Marisia blinked, her confusion slipping past her practiced calm. "What are you implying?"

"It's simple," she said with a lazy shrug. "The Leonandra household needs an heir, and you've so nobly volunteered to be the only piece of metal I can shape. Admirable, really. But what if Elisabeth doesn't want to quit? What if you're the one who breaks?"

"I won't," she said, her voice like tempered steel, her gaze unflinching. "Just give me the crucible—and I'll come out forged."

Scarlet sighed, her smile sharp with cruelty and amusement. "Fine," she said, flicking her hand in dismissal. "I keep my word. But enough with the blacksmith metaphors—they're starting to rust."

Marisia nodded, sensing her mother's doubt, but determined to prove herself—to endure worse than anything her sister had faced, and emerge unbroken. "Good," she said, turning toward the door. But before she could take another step, Scarlet's voice cut through the air, thick with condescending righteousness.

"That [Aura] you conjured on the spot—it's something," she chuckled, low and knowing. "So noble, so precise. Justice, righteousness, all wrapped in that cold, calculated shine. But I see you~"

Marisia turned her head, her brow furrowed, eyes narrowing with wary distrust. "What are you getting at?"

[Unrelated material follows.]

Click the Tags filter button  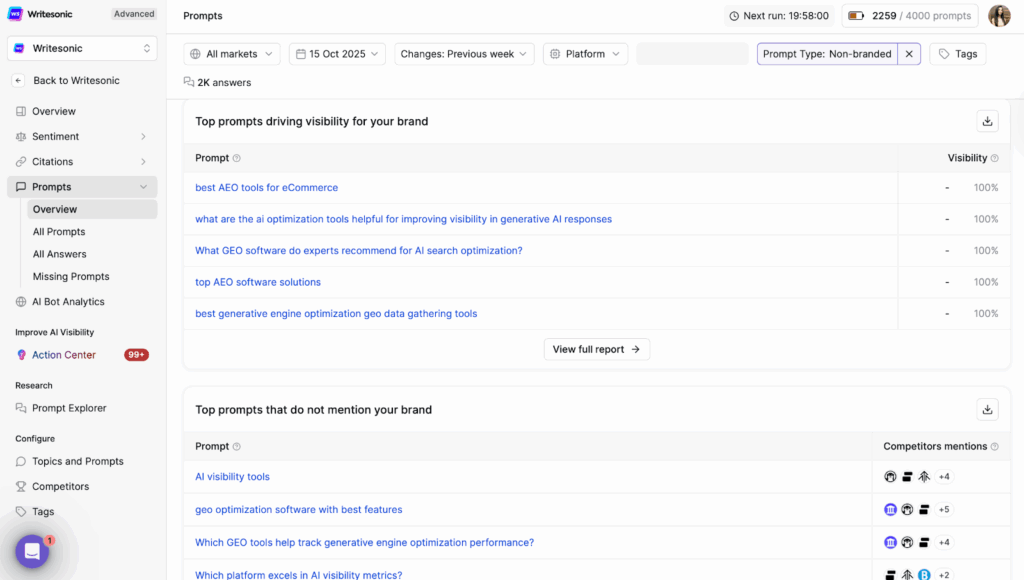pyautogui.click(x=957, y=54)
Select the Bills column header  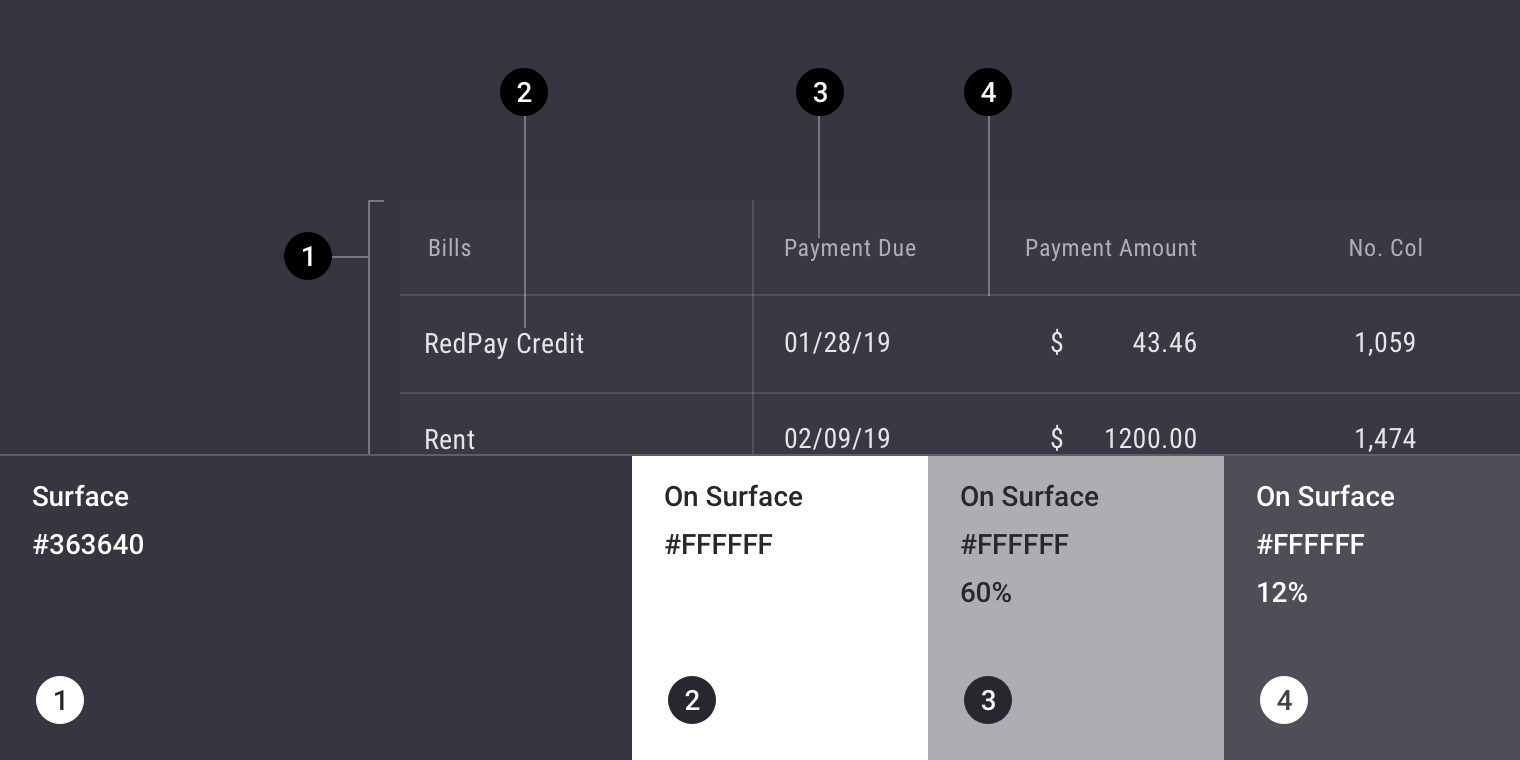450,248
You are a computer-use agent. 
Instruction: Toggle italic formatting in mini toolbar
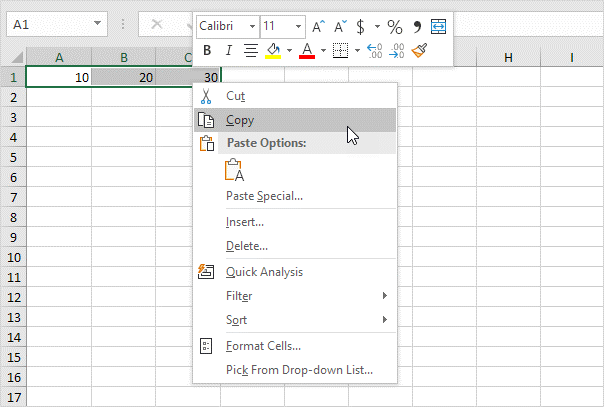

"My dear," she said, rising and circling the desk with deliberate grace. "You could've pleaded with your father—his soft little heart wouldn't have refused. You could've struck a deal with me to train you while I found a new candidate. Or spirited your sister away and begged your sentimental father to keep her hidden. You might've even bided your time, waited for me to produce more heirs, and then defined my training methods to your father, forcing my hand into a more 'reasonable' regime." Her smile thinned, a blade in disguise. "But you did none of that."

"But—" Marisia began, her voice tense with protest, but her mother sliced through it with practiced ease, silencing her before the thought could form.

"We can change the deal," her smile stretched wider, serpentine and amused. "But you'll never be heir—not in that version. Your sister would get a quiet, peaceful life. I'll birth another two, maybe three pups. One of them's bound to be decent, and I'll settle for a softer training regime. You?" Her arms opened as if presenting a prize. "No torture. No expectations. Just a life free of pain and pressure. Isn't that perfect? For me, certainly. I'll find another promising disciple somewhere. Blood is preferred, yes—but never essential."

Marisia stood still, her mouth opening, but no words emerged—she didn't want to accept this. She wanted to argue, to deny it all, yet that same echo pulsed in her chest: the hunger, the ambition, the raw craving to be seen. Not for kindness. Not for sacrifice. But for triumph—she wanted to be the sun, the unreachable peak.

Scarlet broke the silence with a low, knowing chuckle. "We are not so different, you and I," she said, voice dipped in amusement and something darker—like pride laced with poison.